♣ Bölüm 4

404 26 58
                                    


"" işaretli Alp'in ağzından olan bölüm:


Şubat 2012


   Kapıyı hışımla açtım. Anahtar yuvada dönmeyince zaten zıplayan sinirim, iyice tavan yapmıştı. Ayakkabılarımı çıkartıp kendimi direkt odama attım. Okul dönüşü aldığım Elif'in arkamdan dış kapıyı kapattığını duydum ben kendi odamın kapısını sertçe çarpmadan hemen önce. Sinirden önce yatağımı bozdum, ayağım yorganla topmuş gibi oynadı. Ardından masadaki birkaç eşyayı yere fırlattım. Yeşil renkli pikeye ve kalın yorganla biraz daha oynadım. Sonra yastığa, çarşafa saldırdım. Elime ne geçerse...

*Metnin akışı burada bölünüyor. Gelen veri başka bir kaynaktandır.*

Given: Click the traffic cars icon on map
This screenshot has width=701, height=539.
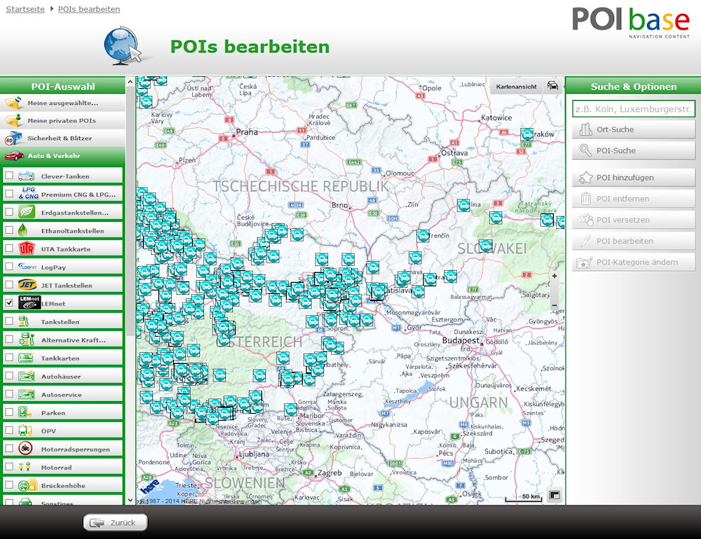Looking at the screenshot, I should 553,86.
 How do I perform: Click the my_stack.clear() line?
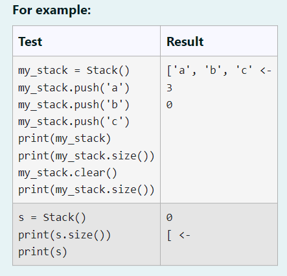pyautogui.click(x=67, y=172)
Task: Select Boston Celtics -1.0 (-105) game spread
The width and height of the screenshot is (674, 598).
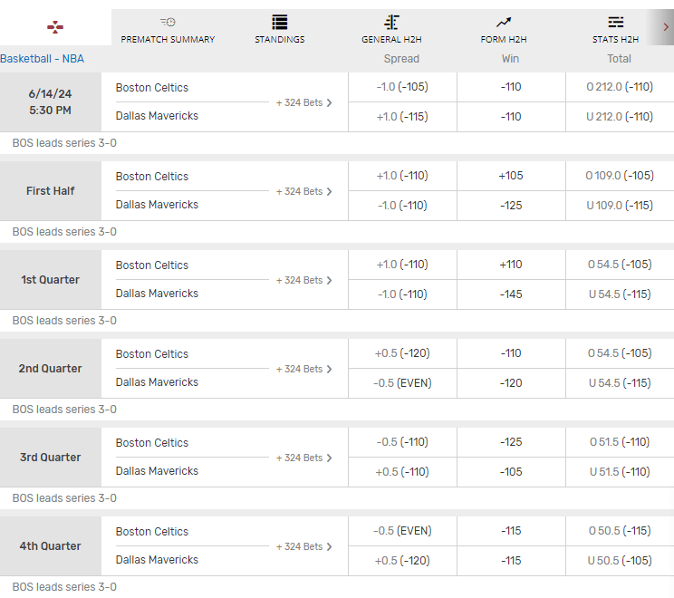Action: click(402, 87)
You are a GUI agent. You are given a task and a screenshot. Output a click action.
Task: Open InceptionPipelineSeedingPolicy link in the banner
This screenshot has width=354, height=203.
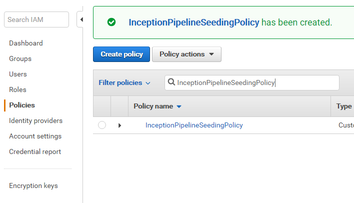[x=194, y=23]
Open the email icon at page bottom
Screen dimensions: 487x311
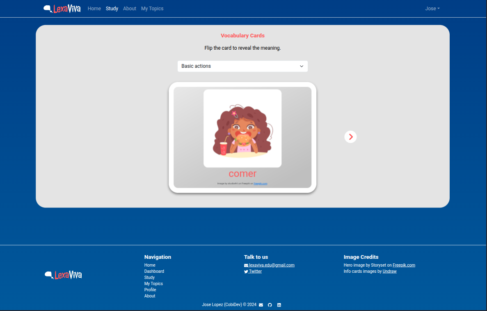point(261,305)
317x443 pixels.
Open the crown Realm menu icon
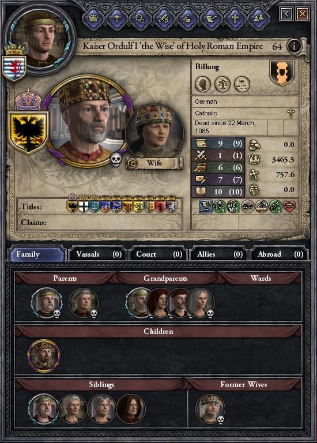pyautogui.click(x=93, y=18)
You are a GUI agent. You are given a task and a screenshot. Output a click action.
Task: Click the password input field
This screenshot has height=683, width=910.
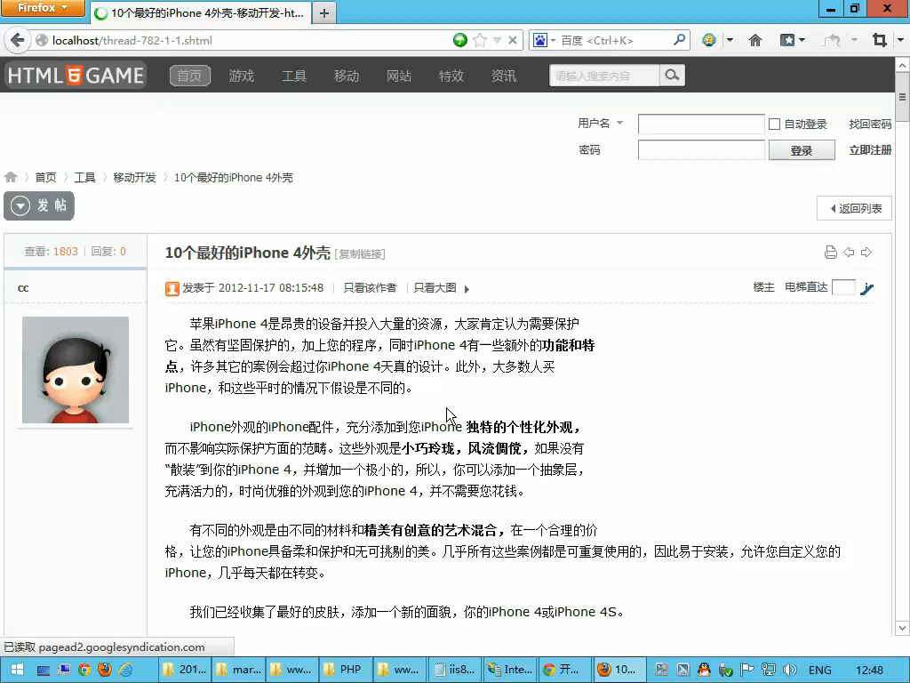click(700, 150)
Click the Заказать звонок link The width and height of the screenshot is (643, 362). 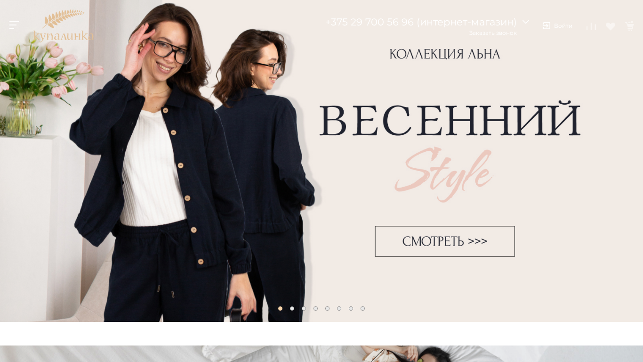pos(493,33)
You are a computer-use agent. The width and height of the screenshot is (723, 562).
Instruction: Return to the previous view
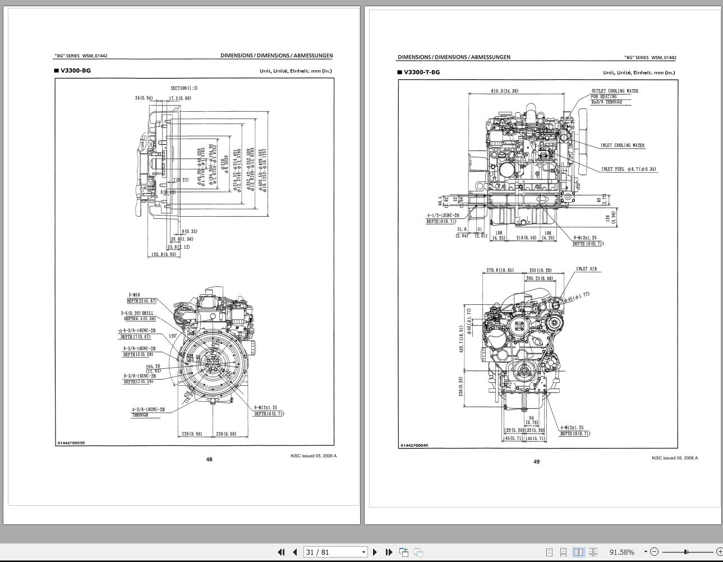pos(404,552)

   Kıskandım. Yeşim'le 'hiçbir şey' olmamıza rağmen deli gibi kıskandım. Onu her gün Metin'le görürken bu kadar fena olmuyordum. Ama şimdi? Şimdi oyuncağı elinden alınmış çocuktan beter olmuştum. Sam ve Yeşim. Buna hazır değilim ben. Yeşim'i bir kez daha arkadaş olmaya başladığım birisiyle görmeye... Üstelik bu sefer daha farklı hissediyorum. Derinlerde, içimi yakan çok başka bir acı var. Yeşim, Sam ikimizi tanıştırdığında beni tanımıyormuş gibi yaptı. O gün buna emin değildim. Yani beni hatırlayıp hatırlamadığına, numara yapıp yapmadığına. Ancak bugün Metin ve Sam arasında dönen kavgada, benim varlığımdan bir haber olunca emin olmuştum. Benim kim olduğumu gerçekten bilmiyordu ve bu beni daha da delirtiyordu.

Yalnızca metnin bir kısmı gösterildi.